A guide would be helpful, but better than that would be a modification in Lockup/ Airstreams that allows for dynamic claim amounts based on how early (or late) the recipients claim. I will open a separate discussion about this.
Just to confirm, we need a bash script for this, right?
@smol-ninja the script can be written in any language, I guess. The catch is to make it easy to automate — maybe via GitHub Actions?
Since it would require to be pinged upon withdrawal, it won't be possible to do it via GitHub action (or did you mean GitHub actions to deploy the script?).
- First, campaign creators would need access to all the stream IDs generated as a result of claims. That means tracking
Claimevent to identify and storestreamIdon a local db. - Then tracking withdraw events emitted by those stream Ids.
Building this would require connecting to subgraph endpoints. Through guide, we can provide information on what all they will need to build this. But if we want to provide a full code, this looks like a separate repo work.
Couldn't it be done by a GitHub Actions workflow by using a Cron job that uses cancelMultiple and listens to emitted events, looking for all the streams that have been canceled since the last time the script was run?
Though I think that may lead to a very long run time, and so GitHub may halt the execution.
So a separate repo with custom scripts makes more sense. Feel free to do that.

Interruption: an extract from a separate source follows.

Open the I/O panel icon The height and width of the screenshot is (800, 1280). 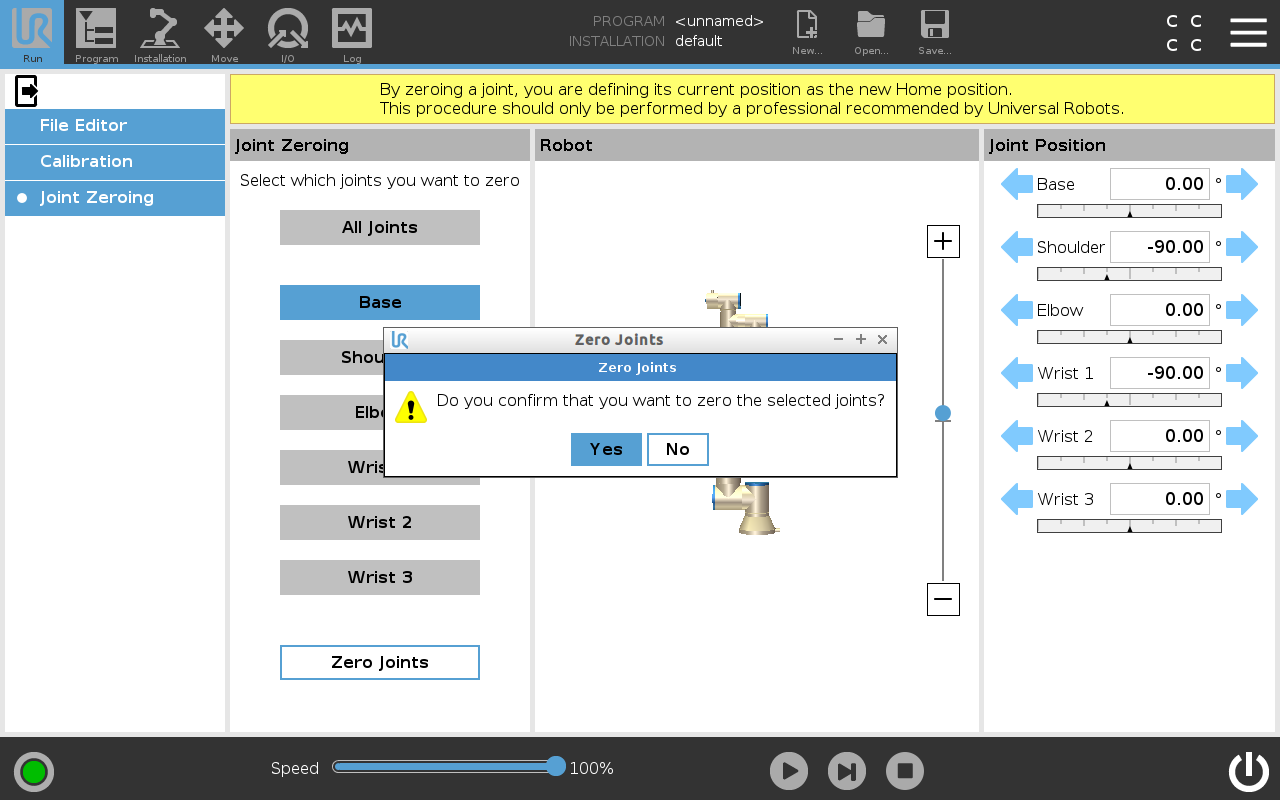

This has a big caveat. Because the withdraw function is public, a malicious actor could use it to trigger withdrawals across all streams, causing them to be canceled by the cron job. For this reason, I believe it’s not a good idea to document this. If the goal is to prevent users from withdrawing from their streams, senders should consider implementing a timelock stream instead.
What do you guys think?
You are absolutely correct @smol-ninja.
I see no way out of this other than implementing the airdrop contract with variable claim amounts.